**EXERCISE DESCRIPTION**
In the listing below, locate the line that contains "bon (1006, 612)" and the line that contains "réussir (1014, 706)". Restate word for word those two lines and every line between them, and nothing else.

#### INPUT MATERIAL ####

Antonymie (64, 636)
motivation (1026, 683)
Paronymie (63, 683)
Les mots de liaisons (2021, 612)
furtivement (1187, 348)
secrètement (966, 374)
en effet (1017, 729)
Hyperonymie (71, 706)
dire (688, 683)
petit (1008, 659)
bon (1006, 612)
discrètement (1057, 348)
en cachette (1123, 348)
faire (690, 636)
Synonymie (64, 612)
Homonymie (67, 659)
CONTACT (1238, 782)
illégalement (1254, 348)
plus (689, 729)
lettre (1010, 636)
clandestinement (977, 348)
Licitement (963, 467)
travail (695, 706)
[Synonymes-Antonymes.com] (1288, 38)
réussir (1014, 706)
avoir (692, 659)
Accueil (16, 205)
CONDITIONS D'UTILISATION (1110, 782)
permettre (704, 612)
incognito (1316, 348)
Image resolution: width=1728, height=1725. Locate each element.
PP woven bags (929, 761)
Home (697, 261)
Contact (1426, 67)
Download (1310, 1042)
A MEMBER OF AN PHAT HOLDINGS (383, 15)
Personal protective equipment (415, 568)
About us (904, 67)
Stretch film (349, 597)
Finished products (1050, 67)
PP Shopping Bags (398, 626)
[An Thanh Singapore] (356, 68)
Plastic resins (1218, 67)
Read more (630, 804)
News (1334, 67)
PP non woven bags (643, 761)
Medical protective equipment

####

**ANSWER FOR THE TASK**
bon (1006, 612)
discrètement (1057, 348)
en cachette (1123, 348)
faire (690, 636)
Synonymie (64, 612)
Homonymie (67, 659)
CONTACT (1238, 782)
illégalement (1254, 348)
plus (689, 729)
lettre (1010, 636)
clandestinement (977, 348)
Licitement (963, 467)
travail (695, 706)
[Synonymes-Antonymes.com] (1288, 38)
réussir (1014, 706)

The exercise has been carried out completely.